Core Tip: Noise Reduction Set onlyMainContent: true. Firecrawl uses its AI models to automatically identify and keep the main content while stripping away navigation, footers, sidebars, and ads, significantly reducing Token consumption for downstream processing.

5.2 Handling Dynamic Content (JS Rendering)

Modern websites are often powered by React or Vue and require waiting for JS to execute. Use the waitFor parameter (in milliseconds):

{
  "url": "https://example.com",
  "formats": ["markdown"],
  "waitFor": 3000
}

Recommendation: 3000ms for standard pages, 5000-10000ms for complex SPA applications.

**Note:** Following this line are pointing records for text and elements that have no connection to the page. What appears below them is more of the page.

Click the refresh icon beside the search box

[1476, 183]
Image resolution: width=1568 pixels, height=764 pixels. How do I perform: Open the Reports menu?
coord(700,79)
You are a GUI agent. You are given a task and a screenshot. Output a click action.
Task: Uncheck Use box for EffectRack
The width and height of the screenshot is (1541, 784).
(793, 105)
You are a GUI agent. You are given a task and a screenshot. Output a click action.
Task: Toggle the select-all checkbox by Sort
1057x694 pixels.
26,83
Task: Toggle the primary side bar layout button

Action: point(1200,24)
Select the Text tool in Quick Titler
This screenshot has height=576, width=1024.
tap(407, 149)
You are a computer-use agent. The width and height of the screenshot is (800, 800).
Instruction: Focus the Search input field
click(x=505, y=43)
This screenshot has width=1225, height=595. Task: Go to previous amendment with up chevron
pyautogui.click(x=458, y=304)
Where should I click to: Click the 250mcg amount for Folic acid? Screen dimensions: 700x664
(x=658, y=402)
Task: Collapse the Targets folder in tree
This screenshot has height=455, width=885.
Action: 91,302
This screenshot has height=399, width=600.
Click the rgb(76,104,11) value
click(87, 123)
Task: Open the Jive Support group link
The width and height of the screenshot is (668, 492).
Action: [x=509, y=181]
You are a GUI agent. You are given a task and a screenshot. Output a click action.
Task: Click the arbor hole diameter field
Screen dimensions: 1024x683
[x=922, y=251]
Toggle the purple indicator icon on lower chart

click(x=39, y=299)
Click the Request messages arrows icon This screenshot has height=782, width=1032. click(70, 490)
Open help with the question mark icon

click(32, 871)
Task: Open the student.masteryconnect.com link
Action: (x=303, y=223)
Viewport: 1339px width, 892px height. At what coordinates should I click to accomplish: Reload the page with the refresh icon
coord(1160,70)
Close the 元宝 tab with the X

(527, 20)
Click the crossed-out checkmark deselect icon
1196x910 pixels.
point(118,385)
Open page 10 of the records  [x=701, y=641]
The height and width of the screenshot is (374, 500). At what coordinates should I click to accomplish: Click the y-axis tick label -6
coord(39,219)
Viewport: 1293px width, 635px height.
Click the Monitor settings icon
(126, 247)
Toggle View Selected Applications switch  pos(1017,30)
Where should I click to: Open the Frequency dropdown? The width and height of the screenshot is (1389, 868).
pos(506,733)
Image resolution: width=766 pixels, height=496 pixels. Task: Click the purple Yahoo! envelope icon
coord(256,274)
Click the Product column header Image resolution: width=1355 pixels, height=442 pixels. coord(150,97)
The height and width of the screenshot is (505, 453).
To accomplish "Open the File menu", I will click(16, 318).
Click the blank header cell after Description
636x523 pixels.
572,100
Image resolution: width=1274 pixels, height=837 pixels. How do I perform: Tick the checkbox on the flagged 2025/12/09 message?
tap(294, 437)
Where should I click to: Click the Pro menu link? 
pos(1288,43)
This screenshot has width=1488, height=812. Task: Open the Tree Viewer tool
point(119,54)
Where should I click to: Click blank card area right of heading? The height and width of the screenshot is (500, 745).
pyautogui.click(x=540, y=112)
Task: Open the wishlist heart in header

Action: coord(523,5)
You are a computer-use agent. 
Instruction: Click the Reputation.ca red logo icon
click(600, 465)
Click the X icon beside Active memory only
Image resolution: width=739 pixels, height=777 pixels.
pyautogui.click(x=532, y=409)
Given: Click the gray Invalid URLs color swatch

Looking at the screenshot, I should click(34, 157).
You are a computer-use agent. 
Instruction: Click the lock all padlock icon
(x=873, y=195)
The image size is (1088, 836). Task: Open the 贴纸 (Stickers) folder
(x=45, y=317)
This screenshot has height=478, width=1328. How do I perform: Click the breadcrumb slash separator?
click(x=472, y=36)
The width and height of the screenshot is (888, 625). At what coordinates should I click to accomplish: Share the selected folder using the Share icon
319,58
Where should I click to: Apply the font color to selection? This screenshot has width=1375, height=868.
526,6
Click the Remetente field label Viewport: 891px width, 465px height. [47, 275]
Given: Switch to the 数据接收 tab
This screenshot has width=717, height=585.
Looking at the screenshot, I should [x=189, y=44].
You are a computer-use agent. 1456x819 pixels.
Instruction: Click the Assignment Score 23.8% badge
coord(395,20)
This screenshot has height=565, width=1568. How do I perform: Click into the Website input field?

5.3 Precision Control: Tag Filtering

If you only need specific parts of a page (like product lists or comment sections), use:

includeTags: Only include specified CSS selectors.
excludeTags: Exclude unwanted elements.

Example:

"includeTags": ["article.product-card", ".price-section"],
"excludeTags": ["aside", ".recommended-ads"]

5.4 Chained Actions

Before scraping the content, you can direct the browser to perform a series of actions:

wait: Pause for a set time.
scroll: Scroll up or down (triggers lazy loading).
click: Click buttons or links.
write / press: Type text and press keys.

Practical Case: Scroll twice and take a screenshot

"actions": [
  { "type": "scroll", "direction": "down" },
  { "type": "wait", "milliseconds": 1000 },
  { "type": "scroll", "direction": "down" },
  { "type": "screenshot" }
]

5.5 Proxy and Anti-Scraping Modes

Choose the right proxy strategy based on the target website's protection level:

basic: Default mode, suitable for standard sites without anti-scraping measures.
stealth: Simulates real browser fingerprints to bypass basic detection.
enhanced: Strongest mode. Uses a global residential proxy pool specifically to combat heavy anti-scraping tools like Cloudflare.
auto: The system automatically selects the best mode based on the target site's response.